> Given information:
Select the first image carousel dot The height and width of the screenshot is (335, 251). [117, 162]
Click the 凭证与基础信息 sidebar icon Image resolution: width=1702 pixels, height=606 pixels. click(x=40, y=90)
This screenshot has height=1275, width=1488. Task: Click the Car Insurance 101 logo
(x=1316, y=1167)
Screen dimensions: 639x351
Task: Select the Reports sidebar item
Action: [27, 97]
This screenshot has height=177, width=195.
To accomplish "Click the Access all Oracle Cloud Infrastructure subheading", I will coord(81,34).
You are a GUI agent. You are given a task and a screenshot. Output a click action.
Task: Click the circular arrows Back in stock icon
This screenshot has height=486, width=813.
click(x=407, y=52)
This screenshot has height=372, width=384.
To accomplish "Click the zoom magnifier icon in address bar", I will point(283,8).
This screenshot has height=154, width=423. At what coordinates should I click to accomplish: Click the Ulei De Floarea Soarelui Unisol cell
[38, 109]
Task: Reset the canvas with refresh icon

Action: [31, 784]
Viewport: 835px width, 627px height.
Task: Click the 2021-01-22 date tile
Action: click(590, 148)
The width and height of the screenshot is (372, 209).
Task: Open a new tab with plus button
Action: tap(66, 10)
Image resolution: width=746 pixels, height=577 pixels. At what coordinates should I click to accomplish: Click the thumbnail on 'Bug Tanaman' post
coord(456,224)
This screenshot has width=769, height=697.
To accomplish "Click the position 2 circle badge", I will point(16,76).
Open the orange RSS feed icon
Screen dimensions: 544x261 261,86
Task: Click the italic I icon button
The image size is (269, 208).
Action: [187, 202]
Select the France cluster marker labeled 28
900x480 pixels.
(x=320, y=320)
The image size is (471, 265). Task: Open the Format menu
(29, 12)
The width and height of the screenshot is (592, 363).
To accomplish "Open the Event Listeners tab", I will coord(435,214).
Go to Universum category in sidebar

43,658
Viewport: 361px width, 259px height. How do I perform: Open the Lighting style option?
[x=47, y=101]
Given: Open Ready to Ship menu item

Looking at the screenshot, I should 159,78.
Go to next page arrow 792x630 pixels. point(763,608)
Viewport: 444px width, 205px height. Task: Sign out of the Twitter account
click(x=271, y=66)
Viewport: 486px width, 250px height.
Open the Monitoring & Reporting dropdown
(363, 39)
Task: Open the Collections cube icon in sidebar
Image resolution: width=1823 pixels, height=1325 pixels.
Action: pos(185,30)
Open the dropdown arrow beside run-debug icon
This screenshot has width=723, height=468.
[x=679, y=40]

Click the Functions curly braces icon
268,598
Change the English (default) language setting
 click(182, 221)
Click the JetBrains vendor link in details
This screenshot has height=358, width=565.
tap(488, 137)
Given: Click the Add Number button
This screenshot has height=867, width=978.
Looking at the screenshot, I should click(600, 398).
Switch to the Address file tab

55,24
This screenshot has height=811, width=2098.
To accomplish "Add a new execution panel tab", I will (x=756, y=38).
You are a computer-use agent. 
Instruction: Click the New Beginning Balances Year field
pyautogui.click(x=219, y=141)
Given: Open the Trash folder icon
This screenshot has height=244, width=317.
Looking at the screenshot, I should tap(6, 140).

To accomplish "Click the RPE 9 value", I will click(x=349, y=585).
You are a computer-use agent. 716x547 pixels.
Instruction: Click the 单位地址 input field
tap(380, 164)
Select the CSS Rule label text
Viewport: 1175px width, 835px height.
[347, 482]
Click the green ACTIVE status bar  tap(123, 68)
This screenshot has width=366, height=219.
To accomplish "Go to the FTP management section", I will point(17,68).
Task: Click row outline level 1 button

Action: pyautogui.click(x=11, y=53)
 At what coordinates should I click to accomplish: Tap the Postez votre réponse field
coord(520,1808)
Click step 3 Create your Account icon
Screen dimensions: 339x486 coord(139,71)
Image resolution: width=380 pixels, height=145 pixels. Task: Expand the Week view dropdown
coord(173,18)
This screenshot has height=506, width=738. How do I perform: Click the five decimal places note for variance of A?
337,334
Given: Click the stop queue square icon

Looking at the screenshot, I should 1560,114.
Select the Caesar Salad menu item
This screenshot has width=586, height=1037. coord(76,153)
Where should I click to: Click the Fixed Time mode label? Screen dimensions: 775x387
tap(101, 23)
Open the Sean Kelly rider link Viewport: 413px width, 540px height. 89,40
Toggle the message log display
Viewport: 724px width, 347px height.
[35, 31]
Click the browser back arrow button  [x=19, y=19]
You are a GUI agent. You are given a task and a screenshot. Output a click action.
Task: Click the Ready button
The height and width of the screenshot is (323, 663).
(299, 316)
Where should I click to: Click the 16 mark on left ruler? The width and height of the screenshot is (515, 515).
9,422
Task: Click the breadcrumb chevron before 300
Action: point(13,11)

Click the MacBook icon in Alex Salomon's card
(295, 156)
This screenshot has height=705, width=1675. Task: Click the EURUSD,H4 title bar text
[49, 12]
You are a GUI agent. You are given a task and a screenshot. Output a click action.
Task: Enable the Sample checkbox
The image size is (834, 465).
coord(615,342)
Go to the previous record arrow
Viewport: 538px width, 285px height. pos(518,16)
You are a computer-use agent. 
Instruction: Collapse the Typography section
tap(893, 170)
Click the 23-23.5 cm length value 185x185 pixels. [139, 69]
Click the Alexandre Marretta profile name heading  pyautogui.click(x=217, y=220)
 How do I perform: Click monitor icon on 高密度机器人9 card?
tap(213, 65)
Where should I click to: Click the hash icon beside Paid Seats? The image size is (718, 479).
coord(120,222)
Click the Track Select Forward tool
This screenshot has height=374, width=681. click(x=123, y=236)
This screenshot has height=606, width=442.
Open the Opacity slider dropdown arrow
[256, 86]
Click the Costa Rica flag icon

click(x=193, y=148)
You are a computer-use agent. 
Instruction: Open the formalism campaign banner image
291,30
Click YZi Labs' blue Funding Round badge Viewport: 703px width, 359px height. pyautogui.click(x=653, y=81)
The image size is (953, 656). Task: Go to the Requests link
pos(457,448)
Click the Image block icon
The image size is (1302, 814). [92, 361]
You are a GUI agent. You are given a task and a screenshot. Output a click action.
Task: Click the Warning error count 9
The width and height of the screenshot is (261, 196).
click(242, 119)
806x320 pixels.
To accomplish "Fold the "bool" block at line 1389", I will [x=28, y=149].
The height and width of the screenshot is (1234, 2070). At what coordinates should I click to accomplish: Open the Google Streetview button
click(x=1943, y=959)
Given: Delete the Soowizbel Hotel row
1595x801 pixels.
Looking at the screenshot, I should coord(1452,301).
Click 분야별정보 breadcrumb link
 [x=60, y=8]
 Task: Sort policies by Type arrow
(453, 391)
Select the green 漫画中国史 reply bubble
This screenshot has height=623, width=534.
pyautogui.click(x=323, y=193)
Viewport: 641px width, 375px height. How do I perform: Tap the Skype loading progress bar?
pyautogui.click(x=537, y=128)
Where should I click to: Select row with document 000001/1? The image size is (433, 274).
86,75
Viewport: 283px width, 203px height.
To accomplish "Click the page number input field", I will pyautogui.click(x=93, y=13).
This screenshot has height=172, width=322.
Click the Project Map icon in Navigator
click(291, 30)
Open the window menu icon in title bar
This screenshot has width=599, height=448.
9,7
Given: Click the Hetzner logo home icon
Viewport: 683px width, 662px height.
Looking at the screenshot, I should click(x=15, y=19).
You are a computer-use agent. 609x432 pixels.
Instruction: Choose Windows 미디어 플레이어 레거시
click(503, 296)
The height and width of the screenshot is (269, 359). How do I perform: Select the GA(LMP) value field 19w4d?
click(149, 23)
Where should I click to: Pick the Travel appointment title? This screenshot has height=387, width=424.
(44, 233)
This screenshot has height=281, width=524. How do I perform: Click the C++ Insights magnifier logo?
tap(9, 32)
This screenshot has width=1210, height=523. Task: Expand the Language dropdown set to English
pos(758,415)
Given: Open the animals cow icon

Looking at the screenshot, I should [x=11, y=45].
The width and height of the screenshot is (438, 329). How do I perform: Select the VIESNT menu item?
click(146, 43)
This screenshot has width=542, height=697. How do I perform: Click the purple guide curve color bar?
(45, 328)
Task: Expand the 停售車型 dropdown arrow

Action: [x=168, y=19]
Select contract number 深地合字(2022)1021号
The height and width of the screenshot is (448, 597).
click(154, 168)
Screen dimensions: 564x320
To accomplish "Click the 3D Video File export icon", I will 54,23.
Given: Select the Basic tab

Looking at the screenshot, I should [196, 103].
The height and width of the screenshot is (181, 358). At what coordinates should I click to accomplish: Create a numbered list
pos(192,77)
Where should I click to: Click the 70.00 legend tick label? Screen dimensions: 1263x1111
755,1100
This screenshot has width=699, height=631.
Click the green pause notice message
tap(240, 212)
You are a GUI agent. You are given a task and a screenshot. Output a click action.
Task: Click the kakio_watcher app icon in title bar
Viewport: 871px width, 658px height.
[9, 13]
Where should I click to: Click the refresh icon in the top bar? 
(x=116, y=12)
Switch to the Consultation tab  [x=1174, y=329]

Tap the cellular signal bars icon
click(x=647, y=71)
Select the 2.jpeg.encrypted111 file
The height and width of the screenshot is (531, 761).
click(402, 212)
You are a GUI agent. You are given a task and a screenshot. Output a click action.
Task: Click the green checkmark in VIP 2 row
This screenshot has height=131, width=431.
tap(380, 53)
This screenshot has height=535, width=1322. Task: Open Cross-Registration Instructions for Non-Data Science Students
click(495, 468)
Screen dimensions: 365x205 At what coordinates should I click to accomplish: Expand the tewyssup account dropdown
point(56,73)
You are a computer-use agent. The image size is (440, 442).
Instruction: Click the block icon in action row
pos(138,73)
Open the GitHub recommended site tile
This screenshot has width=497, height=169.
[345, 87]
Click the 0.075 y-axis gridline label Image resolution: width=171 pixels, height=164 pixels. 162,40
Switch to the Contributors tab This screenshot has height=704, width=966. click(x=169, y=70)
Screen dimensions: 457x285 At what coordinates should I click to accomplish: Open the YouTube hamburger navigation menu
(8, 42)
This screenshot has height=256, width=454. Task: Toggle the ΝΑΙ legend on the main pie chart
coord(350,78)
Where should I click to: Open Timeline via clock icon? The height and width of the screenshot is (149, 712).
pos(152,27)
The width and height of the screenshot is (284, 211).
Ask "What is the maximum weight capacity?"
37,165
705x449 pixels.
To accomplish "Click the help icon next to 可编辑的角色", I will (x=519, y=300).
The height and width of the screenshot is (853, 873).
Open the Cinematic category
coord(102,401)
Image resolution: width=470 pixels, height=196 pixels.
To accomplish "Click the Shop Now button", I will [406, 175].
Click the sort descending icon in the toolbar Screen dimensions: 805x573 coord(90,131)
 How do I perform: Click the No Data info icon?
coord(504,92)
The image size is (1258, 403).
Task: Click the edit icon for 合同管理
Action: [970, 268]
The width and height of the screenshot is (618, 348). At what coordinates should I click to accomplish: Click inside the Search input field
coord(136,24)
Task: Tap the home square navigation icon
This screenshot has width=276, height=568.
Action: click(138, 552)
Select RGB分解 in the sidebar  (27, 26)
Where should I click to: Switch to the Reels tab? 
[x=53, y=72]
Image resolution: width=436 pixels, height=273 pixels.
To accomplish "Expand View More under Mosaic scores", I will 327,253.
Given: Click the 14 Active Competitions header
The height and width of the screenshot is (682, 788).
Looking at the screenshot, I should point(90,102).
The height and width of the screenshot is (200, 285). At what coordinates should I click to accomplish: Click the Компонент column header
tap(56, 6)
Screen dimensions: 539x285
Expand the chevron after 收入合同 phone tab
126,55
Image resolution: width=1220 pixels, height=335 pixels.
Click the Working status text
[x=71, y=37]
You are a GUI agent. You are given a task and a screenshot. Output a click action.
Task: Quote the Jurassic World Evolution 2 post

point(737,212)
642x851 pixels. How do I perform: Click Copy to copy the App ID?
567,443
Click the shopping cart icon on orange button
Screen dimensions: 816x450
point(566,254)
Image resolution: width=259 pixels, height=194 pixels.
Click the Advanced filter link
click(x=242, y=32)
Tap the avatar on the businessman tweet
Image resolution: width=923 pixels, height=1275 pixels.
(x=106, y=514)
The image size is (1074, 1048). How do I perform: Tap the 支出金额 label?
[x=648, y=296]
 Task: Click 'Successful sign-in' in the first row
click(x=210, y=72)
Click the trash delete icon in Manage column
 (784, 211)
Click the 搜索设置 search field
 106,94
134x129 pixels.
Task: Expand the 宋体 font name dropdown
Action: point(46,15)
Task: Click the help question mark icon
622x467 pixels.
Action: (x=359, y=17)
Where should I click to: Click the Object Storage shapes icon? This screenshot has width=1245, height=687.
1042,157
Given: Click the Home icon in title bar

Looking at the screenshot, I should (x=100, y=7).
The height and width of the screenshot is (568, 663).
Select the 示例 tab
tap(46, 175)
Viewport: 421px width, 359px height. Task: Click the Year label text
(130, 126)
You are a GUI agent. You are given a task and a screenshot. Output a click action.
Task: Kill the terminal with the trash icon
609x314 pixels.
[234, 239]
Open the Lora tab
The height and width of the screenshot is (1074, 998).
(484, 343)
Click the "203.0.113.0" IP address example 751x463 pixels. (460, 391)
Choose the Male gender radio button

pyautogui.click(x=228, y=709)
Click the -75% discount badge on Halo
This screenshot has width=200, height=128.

> Aim of the task: Using the listing above, copy exactly the line that contains "Click 분야별정보 breadcrumb link", the line that contains "This screenshot has height=172, width=322.", and each line that falls between them.

> Your response:
Click 분야별정보 breadcrumb link
 [x=60, y=8]
 Task: Sort policies by Type arrow
(453, 391)
Select the green 漫画中国史 reply bubble
This screenshot has height=623, width=534.
pyautogui.click(x=323, y=193)
Viewport: 641px width, 375px height. How do I perform: Tap the Skype loading progress bar?
pyautogui.click(x=537, y=128)
Where should I click to: Select row with document 000001/1? The image size is (433, 274).
86,75
Viewport: 283px width, 203px height.
To accomplish "Click the page number input field", I will pyautogui.click(x=93, y=13).
This screenshot has height=172, width=322.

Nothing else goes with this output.